* Problems to work on:
a: Please reproduce the stretch of the fibre market excerpt from "Kalebaila says the" through "and subscriber acquisition.".
b: In the fibre market excerpt, which companies does Parle name as active in the FTTH market as resellers?
c: Sum up the fibre market excerpt in two sentences.

* Selected excerpt:
/---

Hurst says the competitive environment has spurred the sudden uptake of fibre, as well as ongoing price declines.

"Fibre providers are firmly in a growth market but they will need to continue to drop their prices to win new customers. However, as they scale up, this will be a natural evolution of the market."

Kalebaila says the current fibre market is reminiscent of the early days of mobile deployments in Africa, when early entrants were in a race for wider coverage and subscriber acquisition.

"At this stage of the market development, profitability is not a major concern for key players, especially the traditional big players. Key focus is to acquire as much market share in terms of subscriptions as possible for long-term sustainability ? as connectivity is the low margin utility business."

The players

BMI-TechKnowledge telecoms sector specialist Tim Parle says so far, the "land grab" continues and in most cases only a single physical infrastructure provider is active in any given suburb. Goldstuck says that at an infrastructure level, the smaller players are leading the way because they are nimble and can respond faster to consumer demands and preferences.

"Telkom should have been in Parkhurst [in Johannesburg] more than five years ago ? we were saying back then they should be leading a fibre revolution. Instead, it took a completely unknown entity like Vumatel to lead the way. Only then did Telkom announce its first 20 suburbs, including Parkhurst ? from which it quickly withdrew when it discovered it was sewn up by Vumatel.

Value for money

Arthur Goldstuck says choosing the best fibre offering is a matter of opinion, but the best benchmark for pricing is checking the 50Mbps and 100Mbps prices for uncapped, for 500MB and 100MB services. "Below those speeds and caps you're really competing with ADSL.

"That harsh lesson ? a spanking, if you like ? from a little guy has taught Telkom to be a lot more flexible and nimble. MTN has learned the same lesson at a service provider level, and will now be far more competitive than the little guys would like," Goldstuck adds.

Hurst says Telkom still has one of the largest fibre networks in the country, but agrees the operator "should have been leveraging its fibre assets at the outset to win customers not only in the enterprise markets but also in the consumer space".

"There is competition at the service layer and several of the companies known for ADSL bandwidth services are active in the FTTH market as resellers, namely Vox, WebAfrica, MWEB, Afrihost. These companies are working hard to promote their services and win over customers," says Parle.

Hurst notes that so far the smaller players have been able to carefully select their battles and pick the right markets to go after.

"Now you have Telkom pushing the service provider boundaries, MTN cutting its prices to be competitive, and Vodacom preparing to pounce," adds Goldstuck.

He says there is little doubt the big telecoms operators will be the major first tier players; however, "at suburban level, the likes of Vumatel and Fibrehoods, and for enterprises, Internet Solutions, Connection Telecom and MetroFibre, make for a very solid second layer".

\---

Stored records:
/---

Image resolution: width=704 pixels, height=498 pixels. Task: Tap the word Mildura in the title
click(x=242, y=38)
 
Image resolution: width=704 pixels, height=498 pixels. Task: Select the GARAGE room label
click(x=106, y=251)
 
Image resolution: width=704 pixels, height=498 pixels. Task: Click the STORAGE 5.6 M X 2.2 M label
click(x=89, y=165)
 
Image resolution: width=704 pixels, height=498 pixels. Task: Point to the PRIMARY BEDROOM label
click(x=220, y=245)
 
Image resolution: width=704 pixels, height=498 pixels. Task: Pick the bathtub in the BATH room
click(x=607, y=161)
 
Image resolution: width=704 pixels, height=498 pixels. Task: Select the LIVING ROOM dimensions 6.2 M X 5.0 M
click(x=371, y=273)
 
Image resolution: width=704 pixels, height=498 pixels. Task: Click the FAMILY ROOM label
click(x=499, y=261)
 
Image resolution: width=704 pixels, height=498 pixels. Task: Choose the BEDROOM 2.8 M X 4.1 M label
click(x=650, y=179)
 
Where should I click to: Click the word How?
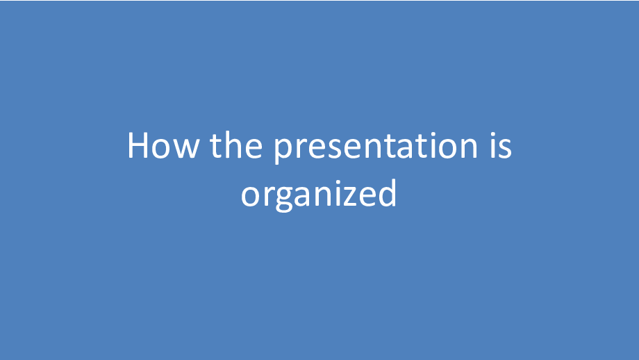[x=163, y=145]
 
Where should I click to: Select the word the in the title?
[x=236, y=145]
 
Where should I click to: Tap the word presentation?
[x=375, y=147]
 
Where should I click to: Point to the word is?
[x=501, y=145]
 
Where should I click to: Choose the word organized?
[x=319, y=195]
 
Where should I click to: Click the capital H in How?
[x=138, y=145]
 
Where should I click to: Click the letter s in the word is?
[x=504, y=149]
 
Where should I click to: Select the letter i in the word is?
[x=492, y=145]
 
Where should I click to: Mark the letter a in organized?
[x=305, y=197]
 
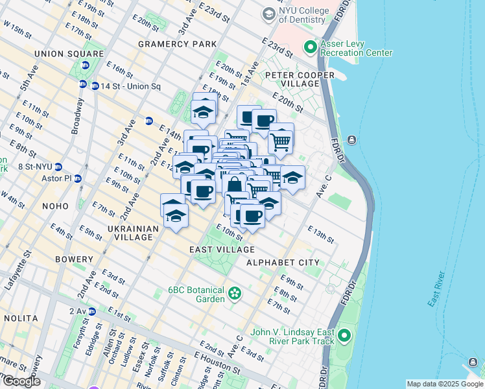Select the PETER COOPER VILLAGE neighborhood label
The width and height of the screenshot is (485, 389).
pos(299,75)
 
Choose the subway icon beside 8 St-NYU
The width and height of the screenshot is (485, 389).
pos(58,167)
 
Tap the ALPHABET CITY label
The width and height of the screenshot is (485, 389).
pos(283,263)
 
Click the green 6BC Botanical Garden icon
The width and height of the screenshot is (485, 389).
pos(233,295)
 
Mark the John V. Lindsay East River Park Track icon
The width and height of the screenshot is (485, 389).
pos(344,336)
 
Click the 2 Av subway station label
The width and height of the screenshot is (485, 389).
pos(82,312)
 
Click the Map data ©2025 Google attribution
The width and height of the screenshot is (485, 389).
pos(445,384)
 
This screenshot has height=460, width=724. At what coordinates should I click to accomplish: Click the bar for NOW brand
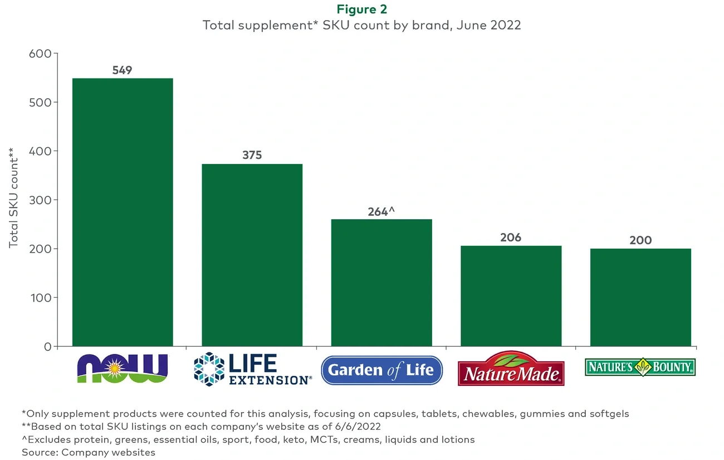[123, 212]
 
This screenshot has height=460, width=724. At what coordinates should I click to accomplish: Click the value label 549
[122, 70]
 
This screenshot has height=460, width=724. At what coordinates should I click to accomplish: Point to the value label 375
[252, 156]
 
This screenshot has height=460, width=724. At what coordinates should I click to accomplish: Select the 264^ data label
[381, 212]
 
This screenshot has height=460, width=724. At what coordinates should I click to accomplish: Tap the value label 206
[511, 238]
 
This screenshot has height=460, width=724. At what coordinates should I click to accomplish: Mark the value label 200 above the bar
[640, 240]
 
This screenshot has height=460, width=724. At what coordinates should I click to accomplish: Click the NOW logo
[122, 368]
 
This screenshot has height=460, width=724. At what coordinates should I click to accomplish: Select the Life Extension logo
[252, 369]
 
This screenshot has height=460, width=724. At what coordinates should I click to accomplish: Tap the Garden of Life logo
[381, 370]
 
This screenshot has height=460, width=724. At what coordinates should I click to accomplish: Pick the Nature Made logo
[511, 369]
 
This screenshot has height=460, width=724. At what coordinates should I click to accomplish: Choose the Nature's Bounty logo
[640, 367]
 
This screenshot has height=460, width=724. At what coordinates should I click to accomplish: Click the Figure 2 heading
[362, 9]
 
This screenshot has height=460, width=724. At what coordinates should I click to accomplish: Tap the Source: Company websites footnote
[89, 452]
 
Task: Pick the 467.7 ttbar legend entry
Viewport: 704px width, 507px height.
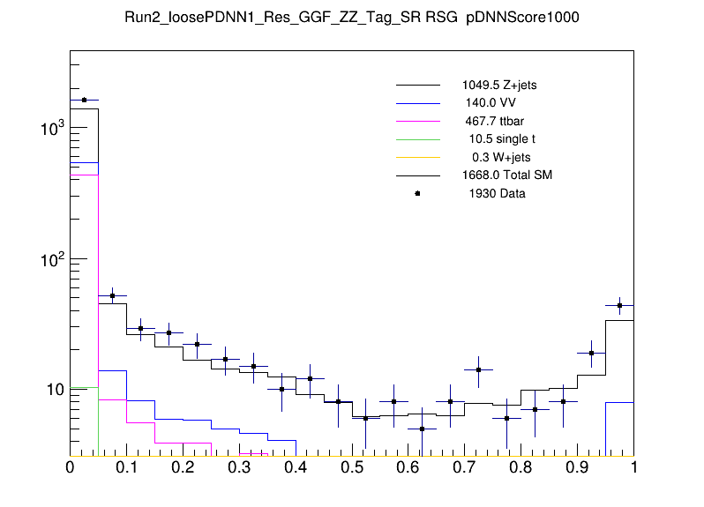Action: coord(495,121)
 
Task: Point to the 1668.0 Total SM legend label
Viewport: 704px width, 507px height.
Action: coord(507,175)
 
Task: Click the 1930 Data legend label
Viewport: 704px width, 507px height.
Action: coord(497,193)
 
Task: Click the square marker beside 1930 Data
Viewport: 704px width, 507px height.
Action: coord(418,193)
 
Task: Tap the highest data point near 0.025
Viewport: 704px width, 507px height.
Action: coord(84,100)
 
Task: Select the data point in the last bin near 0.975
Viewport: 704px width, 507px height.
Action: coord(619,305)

\---
/---

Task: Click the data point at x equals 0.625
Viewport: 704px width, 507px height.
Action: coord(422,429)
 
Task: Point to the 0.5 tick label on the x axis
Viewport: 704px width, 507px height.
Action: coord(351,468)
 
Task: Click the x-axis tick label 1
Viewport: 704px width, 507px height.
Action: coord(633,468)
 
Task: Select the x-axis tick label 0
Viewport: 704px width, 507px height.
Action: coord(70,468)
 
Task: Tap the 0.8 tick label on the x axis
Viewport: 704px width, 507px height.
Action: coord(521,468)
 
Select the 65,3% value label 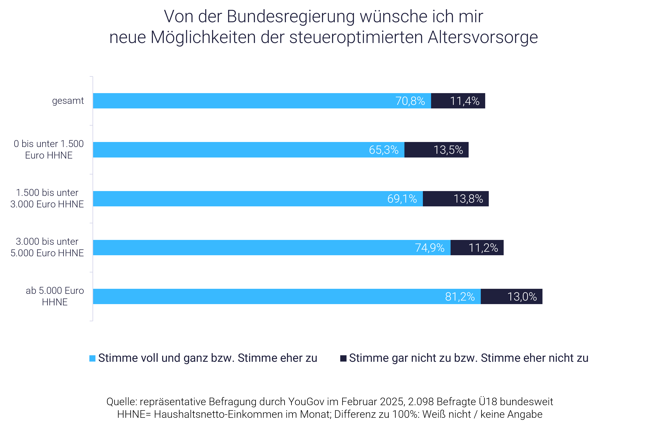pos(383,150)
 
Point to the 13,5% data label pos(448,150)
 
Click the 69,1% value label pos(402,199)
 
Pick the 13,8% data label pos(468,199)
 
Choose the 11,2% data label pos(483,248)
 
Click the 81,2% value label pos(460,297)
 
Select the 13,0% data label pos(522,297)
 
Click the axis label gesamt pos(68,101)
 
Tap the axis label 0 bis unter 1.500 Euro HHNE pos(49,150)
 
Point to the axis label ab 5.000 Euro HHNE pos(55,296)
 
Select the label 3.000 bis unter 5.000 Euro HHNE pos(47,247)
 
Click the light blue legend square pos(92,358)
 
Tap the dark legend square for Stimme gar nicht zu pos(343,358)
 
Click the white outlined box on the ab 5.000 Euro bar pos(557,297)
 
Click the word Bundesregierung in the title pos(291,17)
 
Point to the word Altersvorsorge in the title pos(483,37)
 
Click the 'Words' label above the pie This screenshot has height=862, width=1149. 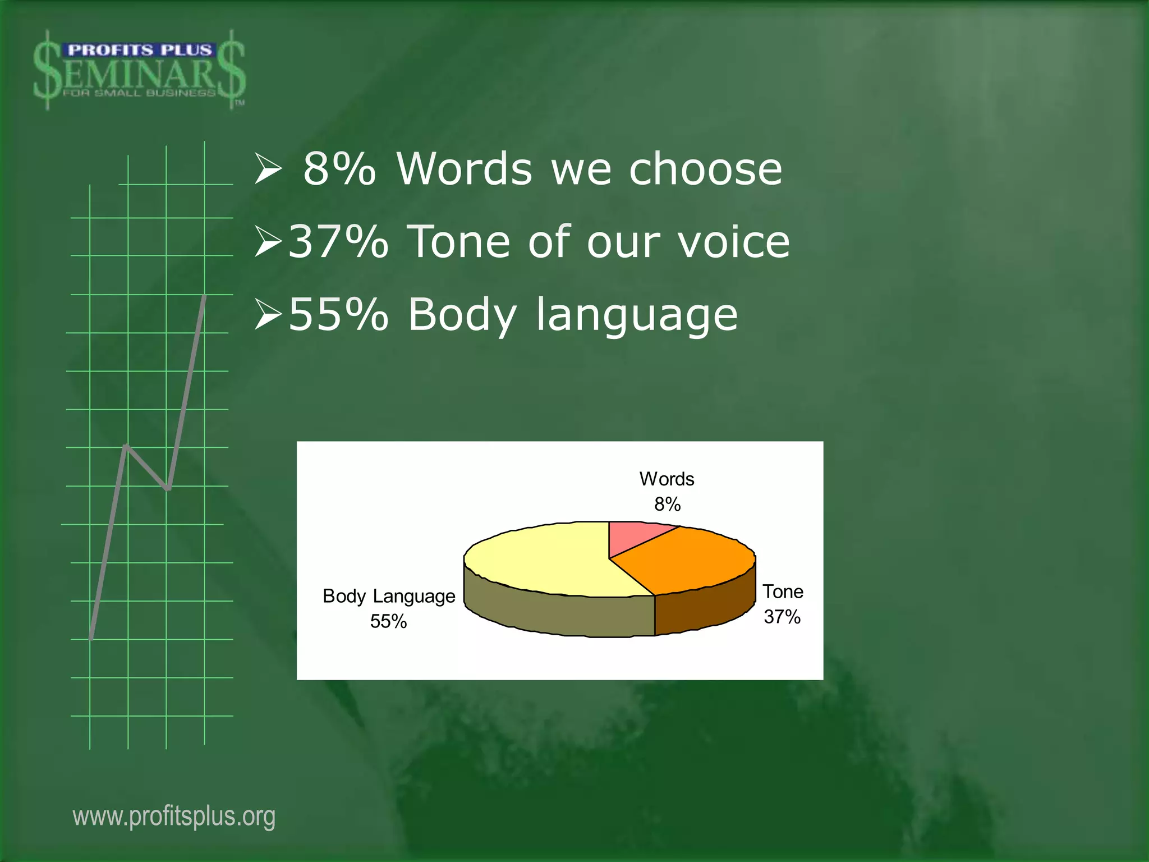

\---

* Results:
a:
Kalebaila says the current fibre market is reminiscent of the early days of mobile deployments in Africa, when early entrants were in a race for wider coverage and subscriber acquisition.

b: Vox, WebAfrica, MWEB and Afrihost.

c: Competition has spurred a sudden uptake of fibre and falling prices, and key players are focused on gaining market share rather than on profitability. Smaller players such as Vumatel have led the way at the infrastructure level, pushing Telkom and MTN to become more competitive, though the big telecoms operators are expected to be the major first-tier players.